Given a probability distribution $\mathbb{P}$ on $X \times Y$ , we define a function $f$ such that the risk $R(f)$ is minimized.

Risk is defined as

$R(f) = \mathbb{E}l(f(X), Y)$

where $\mathbb{E}$ is expectation and $l$ is loss over all $X \times Y$ i.i.d. pairs.

NOTE i.i.d. $\rightarrow$ independent and identically distributed random variables

Now, to measure the richness of function $\mathcal{F}$ over all $X \times Y$ i.i.d. pairs, we define Rademacher Complexity.

Rademacher Complexity

As stated above, Rademacher Complexity are used to find the richness of the learnt function in ML. Now, given a function $\mathcal {F}$ , the Rademacher Complexity is $\mathbb{E}{\left \| R_n \right \|}_{\mathcal{F}}$ , where the empirical process $R_n$ is defined as

$R_n(f) = \frac{1}{n}\sum^{n}_{i=1} \epsilon_if(X_i)$

where $\epsilon_i$ are Rademacher random variables, which are i.i.d. uniform on $\{-1, 1\}$

Rademacher Complexity for Deep Networks

Two-layer Neural Network

We define the training function $\mathcal{F_{B,d}}$ of a two-layer neural network as

$\mathcal{F}_{B,d,L} = \left \{ x \rightarrow \sum^{k}_{i=1} w_i \sigma \left ( v_i^T x \right ) : {\left \| w \right \|}_1 \leq B, {\left \| v_i \right \|}_1 \leq B, k \geq 1 \right \}$

where $B > 0$ and the non-linear function $\sigma : \mathbb{R} \rightarrow [0,1]$ satisfies the 1-Lipschitz condition, $\| \sigma(a) - \sigma(b) \| \leq \| a - b \|$ and $\sigma(0) = 0$ .

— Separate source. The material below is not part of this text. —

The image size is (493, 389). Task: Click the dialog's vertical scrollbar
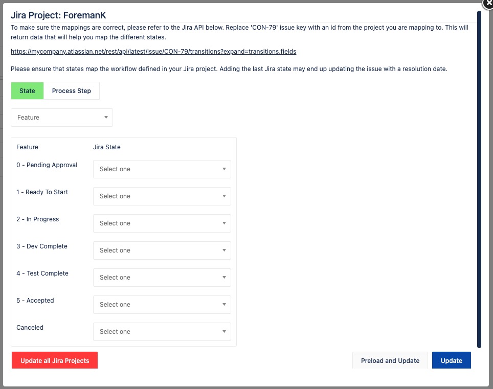click(x=479, y=179)
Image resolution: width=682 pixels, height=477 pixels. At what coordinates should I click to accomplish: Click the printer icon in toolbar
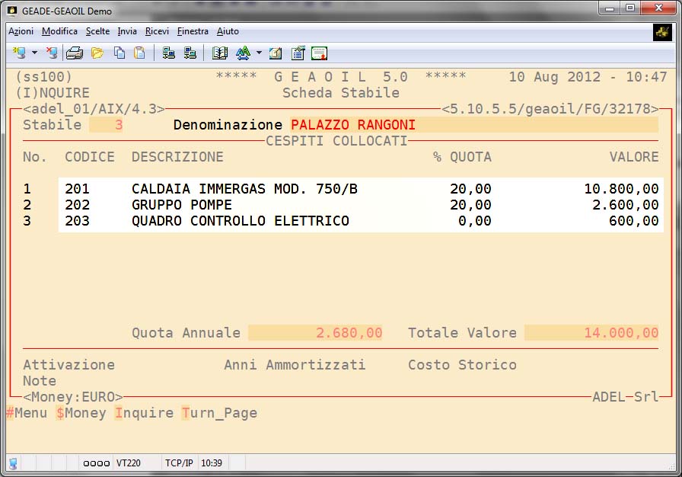(x=74, y=53)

Suppose that the distribution is such that ${\left \| X \right \|}_{\infty} \leq 1$ , then

$\mathbb{E} {\left \| R_n \right \|}_{\mathcal{F}_{B, d}} \leq 4B^2 \sqrt{\frac{2\log{2d}}{n}}$

where $d$ is the dimension of the input space $X$

Hence, we can get the upper bound on a feed forward neural network, which is a function of dimension d. This implies that deep neural network can be generalized for better optimization, which will save a lot of computation and better out-of-sample performance over the test data.

Also, one interesting observation is that we can’t use sigmoid as a non linear function. It is because for sigmoid, $\sigma(0) \neq 0$ , which changes the convergence property of the optimization network.

Experiments

We will be observing the effect of generalization on different deep networks. For this, we have observed the CIFAR 10 data, which is a famous object detection dataset in computer vision that has images from 10 distinct classes. We have observed the effect of 3 deep neural networks: Inception, AlexNet, and 1X512 Multi-layer perceptron.

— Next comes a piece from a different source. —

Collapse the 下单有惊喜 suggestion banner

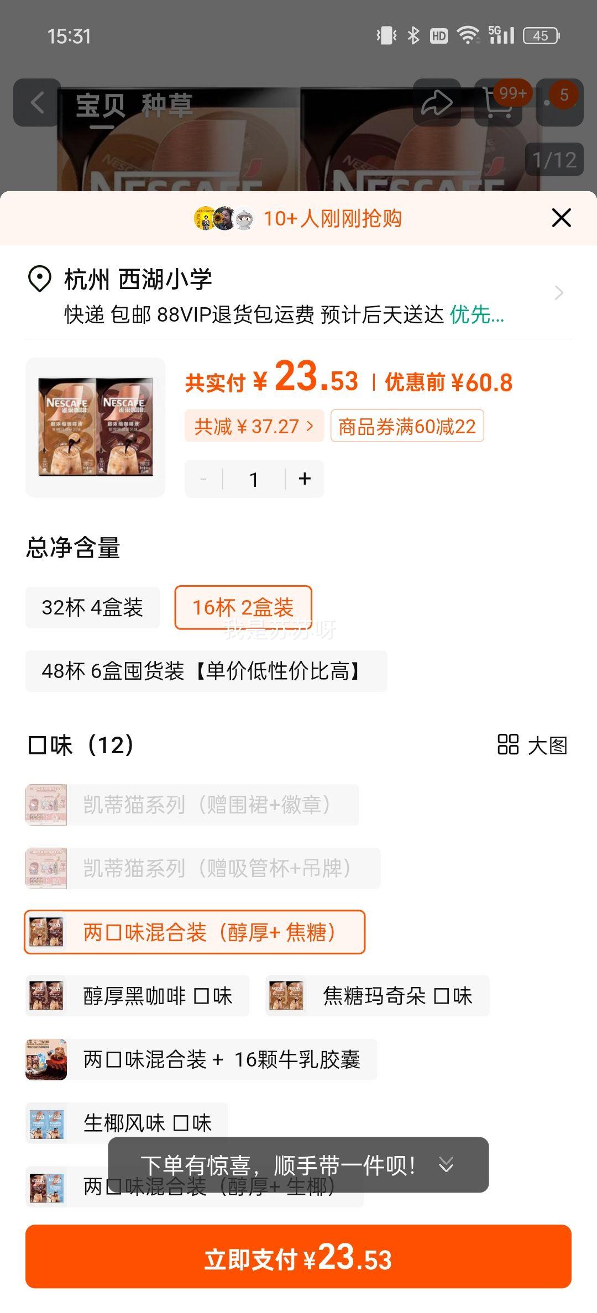click(446, 1164)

We inspected the behavior of neural networks trained on varying level of label corruptions (we intentionally change the correct labels of training set). By corrupting the labels, we want to observe if the network can actually generalize well on training data with all the wrong labels.

We observed two parameters: time to overfit and test error. Figure 1. shows both the results distributed over the degree of label corruptions.

Fig 1. a.) convergence slowdown b.) generalization error growth

One point to remember was that the network fit to the corrupted training set perfectly for all the degree of label corruptions. From the first figure, we can see that the time taken for convergence of neural network is not linear w.r.t. degree of label corruptions. In fact, as we increase the corrupted label, sometimes it actually took almost similar or even less time to converge for some cases.

The second figure depicts the error on test set after convergence on the corrupted training data. Since we are fully overfitting the model with the corrupted training data, the test errors are same as generalization errors. We can see once we fully corrupted the training set, the generalization errors converges to 90%, which is the exact performance of random guessing of CIFAR 10.

Hence, to summarize

Deep network can easily fit random variables.
It has still good out of sample performance, even in sample error is 0 (100% overfit)
This is true for random label problems

Hence, we can conclude that all the models were generalized perfectly, even with the addition of random noise to the network’s parameters.

Unique observations on Kernal Ridge Regression

We just observed that the generalization of model is necessary. However, sometimes the mechanism for good out-of-sample performance can be achieved with higher interpolation (overfitting) over in-sample training data.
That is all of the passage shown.